President Trump said Feb. 21 that he is thinking about pulling Immigration and Customs Enforcement and Customs and Border Protection officers out of California over the state’s passage of a law declaring it a “sanctuary state.”
“All I’d have to say is ICE and Border Patrol, let California alone, you’d be inundated, you would see crime like nobody’s seen in this country,” Trump said, according to CNBC.
Trump’s remarks came during a White House listening session with state and local officials about school shootings, the the Los Angeles Times reported Feb. 21. He segued from comments about the El Salvadoran gang MS-13 into a denunciation of California, CNBC reported.
“Frankly, it’s a disgrace,” Trump said, “the sanctuary city situation, the protection of these horrible criminals.”
“If we ever pulled our ICE out and said, ‘Hey, let California alone and let them figure it out themselves,’ in two months they’d be begging for us to come back. And you know what? I’m thinking about doing it.”
California enacted a law in October 2017 barring law enforcement officers from asking people their immigration status during routine interactions. Employers are required to obtain a warrant from ICE enforcement agents before permitting them to enter their facilities and they can only share certain employee information with agents without a subpoena, CNBC reported.

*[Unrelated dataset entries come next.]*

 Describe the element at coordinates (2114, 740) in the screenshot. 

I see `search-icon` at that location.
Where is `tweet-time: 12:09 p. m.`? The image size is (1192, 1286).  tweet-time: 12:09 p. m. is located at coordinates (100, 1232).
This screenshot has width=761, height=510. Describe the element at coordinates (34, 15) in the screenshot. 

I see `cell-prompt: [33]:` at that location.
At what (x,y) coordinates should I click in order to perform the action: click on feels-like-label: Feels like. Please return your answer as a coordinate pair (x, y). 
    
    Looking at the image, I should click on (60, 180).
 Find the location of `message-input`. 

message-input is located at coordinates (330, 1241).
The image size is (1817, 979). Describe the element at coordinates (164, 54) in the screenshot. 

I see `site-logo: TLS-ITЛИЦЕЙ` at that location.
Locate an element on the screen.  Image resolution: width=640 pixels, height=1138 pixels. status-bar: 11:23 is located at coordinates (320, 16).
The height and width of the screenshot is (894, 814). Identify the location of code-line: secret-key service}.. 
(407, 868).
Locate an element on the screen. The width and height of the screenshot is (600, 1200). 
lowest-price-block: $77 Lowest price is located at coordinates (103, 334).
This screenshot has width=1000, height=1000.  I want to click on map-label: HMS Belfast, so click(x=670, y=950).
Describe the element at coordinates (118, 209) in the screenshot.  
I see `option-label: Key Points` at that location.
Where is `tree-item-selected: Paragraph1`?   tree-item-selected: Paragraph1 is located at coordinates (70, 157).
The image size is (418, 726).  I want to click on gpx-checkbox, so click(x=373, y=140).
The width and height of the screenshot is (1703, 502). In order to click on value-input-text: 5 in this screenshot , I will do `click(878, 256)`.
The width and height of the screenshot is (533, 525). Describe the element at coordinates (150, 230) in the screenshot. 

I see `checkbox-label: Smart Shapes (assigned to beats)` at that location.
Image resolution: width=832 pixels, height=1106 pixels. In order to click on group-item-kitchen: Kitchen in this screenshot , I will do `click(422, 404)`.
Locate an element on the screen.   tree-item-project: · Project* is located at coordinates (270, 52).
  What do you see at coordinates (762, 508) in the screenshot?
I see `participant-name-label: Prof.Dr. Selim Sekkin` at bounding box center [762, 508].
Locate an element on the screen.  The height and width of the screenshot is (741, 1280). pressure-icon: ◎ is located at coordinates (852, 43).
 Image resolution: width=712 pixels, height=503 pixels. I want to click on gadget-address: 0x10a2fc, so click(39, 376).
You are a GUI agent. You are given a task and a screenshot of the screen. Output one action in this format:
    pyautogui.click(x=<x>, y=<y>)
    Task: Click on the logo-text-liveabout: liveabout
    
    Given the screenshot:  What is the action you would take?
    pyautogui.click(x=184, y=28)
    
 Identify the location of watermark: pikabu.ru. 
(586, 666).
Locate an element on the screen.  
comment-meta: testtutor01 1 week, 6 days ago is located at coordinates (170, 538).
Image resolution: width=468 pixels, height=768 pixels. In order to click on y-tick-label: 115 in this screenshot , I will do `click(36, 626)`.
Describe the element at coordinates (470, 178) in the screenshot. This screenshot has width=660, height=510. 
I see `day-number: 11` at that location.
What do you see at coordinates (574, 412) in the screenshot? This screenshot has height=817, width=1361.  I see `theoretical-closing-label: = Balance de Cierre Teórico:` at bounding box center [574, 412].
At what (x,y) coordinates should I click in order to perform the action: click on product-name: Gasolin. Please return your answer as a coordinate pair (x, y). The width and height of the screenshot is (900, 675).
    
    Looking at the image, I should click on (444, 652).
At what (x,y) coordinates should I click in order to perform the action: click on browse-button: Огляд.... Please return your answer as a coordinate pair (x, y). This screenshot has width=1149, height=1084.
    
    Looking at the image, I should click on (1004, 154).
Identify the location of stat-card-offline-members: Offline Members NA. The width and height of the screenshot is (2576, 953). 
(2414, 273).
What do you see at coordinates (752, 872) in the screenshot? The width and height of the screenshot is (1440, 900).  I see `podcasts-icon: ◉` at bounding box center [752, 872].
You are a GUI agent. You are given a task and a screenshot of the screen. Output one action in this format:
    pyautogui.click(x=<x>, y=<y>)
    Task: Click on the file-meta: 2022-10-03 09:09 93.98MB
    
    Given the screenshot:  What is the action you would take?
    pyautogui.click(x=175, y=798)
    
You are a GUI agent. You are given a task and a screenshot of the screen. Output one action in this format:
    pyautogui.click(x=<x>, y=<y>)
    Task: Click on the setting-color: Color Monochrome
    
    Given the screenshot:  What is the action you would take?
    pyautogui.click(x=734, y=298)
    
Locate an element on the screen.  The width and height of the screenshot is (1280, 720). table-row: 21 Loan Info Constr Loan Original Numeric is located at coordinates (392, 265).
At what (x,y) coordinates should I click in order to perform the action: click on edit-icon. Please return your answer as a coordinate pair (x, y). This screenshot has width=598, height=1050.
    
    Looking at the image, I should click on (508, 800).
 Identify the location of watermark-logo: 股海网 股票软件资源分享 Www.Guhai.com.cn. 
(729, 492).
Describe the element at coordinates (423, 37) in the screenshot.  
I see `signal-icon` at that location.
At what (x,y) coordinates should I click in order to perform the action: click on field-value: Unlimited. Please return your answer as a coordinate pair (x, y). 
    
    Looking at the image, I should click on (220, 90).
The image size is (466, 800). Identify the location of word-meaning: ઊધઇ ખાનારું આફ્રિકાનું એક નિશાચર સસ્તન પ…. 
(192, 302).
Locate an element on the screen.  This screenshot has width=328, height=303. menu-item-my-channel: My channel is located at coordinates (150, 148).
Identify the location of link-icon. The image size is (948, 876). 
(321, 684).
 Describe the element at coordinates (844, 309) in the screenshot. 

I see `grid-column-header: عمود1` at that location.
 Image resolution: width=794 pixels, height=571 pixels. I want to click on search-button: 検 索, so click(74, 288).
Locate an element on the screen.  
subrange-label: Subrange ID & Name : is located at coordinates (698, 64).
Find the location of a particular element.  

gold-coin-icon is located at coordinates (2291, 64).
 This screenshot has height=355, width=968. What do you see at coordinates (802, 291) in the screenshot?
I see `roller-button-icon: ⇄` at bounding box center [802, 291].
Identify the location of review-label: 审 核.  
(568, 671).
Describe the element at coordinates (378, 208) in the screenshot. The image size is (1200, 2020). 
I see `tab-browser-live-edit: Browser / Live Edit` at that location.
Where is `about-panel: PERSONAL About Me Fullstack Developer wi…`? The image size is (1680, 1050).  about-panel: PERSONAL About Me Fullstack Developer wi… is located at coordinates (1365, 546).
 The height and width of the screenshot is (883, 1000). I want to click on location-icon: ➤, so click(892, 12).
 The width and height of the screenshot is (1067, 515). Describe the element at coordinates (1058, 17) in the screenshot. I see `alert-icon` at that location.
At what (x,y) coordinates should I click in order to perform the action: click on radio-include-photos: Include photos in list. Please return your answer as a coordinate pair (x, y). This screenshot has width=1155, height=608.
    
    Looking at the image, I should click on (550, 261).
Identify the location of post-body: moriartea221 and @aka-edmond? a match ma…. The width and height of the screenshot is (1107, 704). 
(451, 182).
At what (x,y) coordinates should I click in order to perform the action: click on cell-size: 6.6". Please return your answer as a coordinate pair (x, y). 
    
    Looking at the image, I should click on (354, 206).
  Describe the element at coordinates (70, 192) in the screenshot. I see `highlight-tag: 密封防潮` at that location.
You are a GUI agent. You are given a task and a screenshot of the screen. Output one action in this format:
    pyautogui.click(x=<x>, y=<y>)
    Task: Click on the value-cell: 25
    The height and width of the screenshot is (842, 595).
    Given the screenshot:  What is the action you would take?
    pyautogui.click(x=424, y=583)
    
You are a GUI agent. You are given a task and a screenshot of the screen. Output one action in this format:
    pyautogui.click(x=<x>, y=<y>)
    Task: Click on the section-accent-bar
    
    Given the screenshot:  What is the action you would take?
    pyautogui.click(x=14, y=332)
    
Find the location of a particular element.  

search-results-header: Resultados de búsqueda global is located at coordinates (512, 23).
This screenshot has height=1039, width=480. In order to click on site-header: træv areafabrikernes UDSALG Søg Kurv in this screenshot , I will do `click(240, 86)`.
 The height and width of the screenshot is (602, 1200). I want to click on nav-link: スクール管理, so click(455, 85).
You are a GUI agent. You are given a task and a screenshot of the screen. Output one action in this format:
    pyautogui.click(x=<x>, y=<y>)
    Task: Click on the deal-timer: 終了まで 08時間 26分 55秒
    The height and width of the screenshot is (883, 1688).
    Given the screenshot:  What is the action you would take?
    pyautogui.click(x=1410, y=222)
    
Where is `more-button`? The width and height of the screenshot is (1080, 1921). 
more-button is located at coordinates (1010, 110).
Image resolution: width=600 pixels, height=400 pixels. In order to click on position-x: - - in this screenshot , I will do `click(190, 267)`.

ICE Acting Director Thomas Homan been a vocal opponent of sanctuary declarations by U.S. cities and California. “California better hold on tight,” he told Fox News Jan. 2. “They’re about to see a lot more special agents, a lot more deportation officers in the state of California. If the politicians in California don’t want to protect their communities, then ICE will.”
Sanctuary cities are “putting politics over public safety,” Homan said Jan. 31 at the Border Patrol Expo in San Antonio, Homeland Security Today reported Feb. 1.